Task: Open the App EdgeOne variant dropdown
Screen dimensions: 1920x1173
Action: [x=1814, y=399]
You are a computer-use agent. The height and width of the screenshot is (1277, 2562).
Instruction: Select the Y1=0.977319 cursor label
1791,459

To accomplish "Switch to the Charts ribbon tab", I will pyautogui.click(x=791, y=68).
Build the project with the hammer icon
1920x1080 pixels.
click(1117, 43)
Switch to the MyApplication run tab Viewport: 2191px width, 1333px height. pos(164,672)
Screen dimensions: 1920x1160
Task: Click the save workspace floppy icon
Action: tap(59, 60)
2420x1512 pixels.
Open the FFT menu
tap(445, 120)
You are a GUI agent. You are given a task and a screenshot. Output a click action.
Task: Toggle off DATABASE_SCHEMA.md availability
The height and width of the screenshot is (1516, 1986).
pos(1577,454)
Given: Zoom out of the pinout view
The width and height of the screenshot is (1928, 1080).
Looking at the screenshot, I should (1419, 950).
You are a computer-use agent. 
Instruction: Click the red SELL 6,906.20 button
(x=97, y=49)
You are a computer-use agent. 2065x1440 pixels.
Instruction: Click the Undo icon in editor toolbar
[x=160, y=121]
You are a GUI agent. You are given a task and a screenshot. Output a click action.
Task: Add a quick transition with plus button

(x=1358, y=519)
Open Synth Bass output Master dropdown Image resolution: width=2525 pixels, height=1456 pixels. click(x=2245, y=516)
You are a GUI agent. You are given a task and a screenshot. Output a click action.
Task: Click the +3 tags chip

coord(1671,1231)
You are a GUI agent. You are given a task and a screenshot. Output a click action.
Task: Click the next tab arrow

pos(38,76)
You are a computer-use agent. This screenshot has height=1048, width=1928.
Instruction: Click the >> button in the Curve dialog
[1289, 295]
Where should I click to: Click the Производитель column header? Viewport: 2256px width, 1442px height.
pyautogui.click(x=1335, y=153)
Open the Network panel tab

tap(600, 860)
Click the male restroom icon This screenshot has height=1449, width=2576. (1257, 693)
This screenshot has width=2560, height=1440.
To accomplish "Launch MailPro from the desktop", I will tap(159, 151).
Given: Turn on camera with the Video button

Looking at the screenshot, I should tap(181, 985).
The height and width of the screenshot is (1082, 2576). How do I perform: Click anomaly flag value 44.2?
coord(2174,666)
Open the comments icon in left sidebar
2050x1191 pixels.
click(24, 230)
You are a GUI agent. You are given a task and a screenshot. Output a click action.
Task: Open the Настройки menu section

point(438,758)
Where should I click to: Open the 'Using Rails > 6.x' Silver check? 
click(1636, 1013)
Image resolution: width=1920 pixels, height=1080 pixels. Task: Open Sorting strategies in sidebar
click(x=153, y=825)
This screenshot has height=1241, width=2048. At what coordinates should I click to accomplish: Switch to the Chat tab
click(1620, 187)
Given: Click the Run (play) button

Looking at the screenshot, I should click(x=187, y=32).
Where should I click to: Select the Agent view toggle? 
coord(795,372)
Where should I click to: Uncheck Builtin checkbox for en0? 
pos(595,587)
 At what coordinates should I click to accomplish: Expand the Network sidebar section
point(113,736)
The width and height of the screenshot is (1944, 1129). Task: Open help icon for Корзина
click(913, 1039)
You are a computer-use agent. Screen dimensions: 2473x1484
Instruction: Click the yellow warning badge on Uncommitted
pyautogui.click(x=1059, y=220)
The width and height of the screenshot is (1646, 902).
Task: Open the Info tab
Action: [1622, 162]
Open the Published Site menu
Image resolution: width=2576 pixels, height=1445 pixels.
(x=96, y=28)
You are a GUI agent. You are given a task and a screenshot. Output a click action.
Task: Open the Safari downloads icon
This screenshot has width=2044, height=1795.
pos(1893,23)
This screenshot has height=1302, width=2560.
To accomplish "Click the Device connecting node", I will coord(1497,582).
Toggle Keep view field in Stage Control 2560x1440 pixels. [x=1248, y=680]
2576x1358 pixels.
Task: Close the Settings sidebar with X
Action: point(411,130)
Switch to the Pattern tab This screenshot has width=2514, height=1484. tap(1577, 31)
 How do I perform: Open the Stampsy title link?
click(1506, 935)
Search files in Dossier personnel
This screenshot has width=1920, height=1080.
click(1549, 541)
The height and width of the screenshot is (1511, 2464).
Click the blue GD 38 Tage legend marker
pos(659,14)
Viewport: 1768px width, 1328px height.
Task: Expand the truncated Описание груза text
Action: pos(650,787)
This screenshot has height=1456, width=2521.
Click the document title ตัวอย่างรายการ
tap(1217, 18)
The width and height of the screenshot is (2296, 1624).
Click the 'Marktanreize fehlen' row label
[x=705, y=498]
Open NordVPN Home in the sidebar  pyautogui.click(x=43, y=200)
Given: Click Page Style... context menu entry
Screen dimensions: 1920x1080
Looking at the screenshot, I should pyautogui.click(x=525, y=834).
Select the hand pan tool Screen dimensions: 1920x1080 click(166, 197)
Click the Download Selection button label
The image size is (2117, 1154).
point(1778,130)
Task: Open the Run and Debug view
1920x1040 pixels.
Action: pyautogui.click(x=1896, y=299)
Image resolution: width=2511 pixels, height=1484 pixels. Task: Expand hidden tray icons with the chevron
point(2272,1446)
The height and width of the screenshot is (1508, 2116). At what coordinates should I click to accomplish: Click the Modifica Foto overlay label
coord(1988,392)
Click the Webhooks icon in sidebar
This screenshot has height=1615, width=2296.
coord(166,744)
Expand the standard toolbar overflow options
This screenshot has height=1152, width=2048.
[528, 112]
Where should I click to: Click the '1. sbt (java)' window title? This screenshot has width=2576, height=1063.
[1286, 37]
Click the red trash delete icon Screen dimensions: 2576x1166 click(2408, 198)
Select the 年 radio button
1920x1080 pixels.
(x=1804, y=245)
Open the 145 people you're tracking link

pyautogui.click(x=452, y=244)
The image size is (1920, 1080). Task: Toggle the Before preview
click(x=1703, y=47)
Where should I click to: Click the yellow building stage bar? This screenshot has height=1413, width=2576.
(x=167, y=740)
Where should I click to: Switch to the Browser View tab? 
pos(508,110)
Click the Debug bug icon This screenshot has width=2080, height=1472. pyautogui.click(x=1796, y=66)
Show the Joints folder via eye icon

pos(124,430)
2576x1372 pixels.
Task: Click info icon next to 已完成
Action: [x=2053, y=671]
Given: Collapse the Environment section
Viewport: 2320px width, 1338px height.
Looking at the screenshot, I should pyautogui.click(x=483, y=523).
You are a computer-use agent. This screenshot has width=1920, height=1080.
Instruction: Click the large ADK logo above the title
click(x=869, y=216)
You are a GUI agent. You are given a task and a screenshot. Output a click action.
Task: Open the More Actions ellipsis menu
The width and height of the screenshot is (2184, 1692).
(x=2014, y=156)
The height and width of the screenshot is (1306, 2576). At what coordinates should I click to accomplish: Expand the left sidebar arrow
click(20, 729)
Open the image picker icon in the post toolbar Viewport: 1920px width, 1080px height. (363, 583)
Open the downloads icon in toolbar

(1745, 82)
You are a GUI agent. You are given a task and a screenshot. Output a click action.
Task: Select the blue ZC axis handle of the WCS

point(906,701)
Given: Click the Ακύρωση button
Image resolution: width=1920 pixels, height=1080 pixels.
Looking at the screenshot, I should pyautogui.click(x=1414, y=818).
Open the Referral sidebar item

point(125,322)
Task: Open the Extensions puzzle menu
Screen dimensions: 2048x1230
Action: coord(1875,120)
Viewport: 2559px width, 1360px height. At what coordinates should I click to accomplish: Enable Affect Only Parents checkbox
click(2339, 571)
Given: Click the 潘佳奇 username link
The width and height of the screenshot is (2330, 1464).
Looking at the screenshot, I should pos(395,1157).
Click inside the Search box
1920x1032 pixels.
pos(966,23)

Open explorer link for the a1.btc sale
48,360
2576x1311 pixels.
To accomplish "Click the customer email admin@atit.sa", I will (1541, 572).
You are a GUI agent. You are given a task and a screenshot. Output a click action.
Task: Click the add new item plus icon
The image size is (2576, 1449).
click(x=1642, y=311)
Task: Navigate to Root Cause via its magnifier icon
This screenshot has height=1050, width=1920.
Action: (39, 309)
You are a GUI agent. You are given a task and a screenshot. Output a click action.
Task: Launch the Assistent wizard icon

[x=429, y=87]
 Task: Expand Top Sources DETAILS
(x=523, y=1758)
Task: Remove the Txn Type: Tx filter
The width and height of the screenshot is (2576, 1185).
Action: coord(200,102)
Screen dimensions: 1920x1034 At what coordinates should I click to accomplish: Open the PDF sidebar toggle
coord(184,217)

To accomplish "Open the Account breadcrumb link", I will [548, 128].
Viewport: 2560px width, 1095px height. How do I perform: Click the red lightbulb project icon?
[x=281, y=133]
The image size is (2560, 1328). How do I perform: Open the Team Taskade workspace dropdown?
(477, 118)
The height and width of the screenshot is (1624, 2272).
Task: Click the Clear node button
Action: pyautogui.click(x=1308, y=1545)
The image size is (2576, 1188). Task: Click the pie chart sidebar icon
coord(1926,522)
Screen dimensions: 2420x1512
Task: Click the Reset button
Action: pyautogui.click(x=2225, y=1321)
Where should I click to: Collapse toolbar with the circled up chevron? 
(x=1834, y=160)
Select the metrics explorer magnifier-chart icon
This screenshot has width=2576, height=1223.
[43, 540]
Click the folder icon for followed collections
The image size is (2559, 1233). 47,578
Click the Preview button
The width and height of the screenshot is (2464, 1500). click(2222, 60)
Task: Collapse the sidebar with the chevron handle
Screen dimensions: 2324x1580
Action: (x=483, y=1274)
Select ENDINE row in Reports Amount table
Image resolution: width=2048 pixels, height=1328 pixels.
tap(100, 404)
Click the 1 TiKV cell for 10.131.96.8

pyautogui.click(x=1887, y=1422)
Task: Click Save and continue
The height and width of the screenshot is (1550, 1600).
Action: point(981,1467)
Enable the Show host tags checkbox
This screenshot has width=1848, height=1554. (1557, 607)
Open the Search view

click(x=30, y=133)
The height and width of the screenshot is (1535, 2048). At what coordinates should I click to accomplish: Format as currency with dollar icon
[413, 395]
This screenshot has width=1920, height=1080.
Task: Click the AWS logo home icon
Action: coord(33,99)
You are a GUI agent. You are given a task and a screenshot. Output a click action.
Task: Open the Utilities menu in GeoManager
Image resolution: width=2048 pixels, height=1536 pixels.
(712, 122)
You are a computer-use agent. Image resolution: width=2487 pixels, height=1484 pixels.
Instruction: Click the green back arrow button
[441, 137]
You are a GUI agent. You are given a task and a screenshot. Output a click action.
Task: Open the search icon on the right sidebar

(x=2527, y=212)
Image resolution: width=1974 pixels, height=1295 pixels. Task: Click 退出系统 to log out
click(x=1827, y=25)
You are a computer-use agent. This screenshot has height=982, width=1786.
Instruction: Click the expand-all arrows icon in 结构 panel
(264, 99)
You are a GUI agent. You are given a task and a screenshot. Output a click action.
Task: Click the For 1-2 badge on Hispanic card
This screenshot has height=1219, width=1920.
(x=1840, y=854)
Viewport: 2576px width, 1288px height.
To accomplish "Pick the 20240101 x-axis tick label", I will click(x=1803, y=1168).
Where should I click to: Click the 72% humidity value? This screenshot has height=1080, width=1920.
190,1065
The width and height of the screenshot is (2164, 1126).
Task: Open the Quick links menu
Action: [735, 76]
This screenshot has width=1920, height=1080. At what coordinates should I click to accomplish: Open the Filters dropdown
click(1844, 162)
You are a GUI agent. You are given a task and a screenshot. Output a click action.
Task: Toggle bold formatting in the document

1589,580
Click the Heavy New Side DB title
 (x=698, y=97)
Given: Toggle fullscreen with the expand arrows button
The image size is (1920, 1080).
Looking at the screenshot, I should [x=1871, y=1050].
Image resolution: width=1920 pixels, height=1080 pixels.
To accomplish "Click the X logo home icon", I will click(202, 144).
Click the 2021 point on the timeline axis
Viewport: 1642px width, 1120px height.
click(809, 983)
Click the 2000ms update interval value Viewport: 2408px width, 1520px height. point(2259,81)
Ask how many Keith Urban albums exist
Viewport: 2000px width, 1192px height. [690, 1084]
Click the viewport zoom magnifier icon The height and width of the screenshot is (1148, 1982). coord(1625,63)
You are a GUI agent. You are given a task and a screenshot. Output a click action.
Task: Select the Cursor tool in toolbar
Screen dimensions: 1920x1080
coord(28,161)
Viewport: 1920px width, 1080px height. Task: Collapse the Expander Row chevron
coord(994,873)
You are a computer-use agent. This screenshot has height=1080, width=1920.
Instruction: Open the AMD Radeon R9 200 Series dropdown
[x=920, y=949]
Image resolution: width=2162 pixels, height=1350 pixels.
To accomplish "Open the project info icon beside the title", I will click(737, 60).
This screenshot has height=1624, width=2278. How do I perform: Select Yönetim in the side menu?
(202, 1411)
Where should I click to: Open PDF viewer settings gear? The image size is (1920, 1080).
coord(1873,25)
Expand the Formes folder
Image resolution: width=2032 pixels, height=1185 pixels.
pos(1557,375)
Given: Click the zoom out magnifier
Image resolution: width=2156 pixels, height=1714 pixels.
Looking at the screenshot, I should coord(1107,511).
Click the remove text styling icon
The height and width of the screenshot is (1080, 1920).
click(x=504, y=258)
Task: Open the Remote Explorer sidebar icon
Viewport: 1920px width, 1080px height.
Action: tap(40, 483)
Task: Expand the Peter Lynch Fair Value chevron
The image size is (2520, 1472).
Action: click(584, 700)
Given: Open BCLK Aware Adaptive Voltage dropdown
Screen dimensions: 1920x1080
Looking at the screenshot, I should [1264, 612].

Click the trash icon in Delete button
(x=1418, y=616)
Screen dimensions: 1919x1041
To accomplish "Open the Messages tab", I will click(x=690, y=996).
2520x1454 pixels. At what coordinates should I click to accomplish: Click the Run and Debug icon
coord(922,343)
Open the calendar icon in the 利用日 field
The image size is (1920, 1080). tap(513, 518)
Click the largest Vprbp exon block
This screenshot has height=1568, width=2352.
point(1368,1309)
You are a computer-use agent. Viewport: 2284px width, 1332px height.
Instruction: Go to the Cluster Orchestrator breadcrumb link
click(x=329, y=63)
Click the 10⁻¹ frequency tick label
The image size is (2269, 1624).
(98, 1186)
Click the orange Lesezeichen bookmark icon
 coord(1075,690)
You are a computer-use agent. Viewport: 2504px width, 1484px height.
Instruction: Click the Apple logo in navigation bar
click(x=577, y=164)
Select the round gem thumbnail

******************************

What you should do
Could you retype exactly the lines above, starting at the line that contains "The width and height of the screenshot is (2296, 1624)." and ending at the line that contains "Given: Click Page Style... context menu entry", and nothing more?

Result below
The width and height of the screenshot is (2296, 1624).
Click the 'Marktanreize fehlen' row label
[x=705, y=498]
Open NordVPN Home in the sidebar  pyautogui.click(x=43, y=200)
Given: Click Page Style... context menu entry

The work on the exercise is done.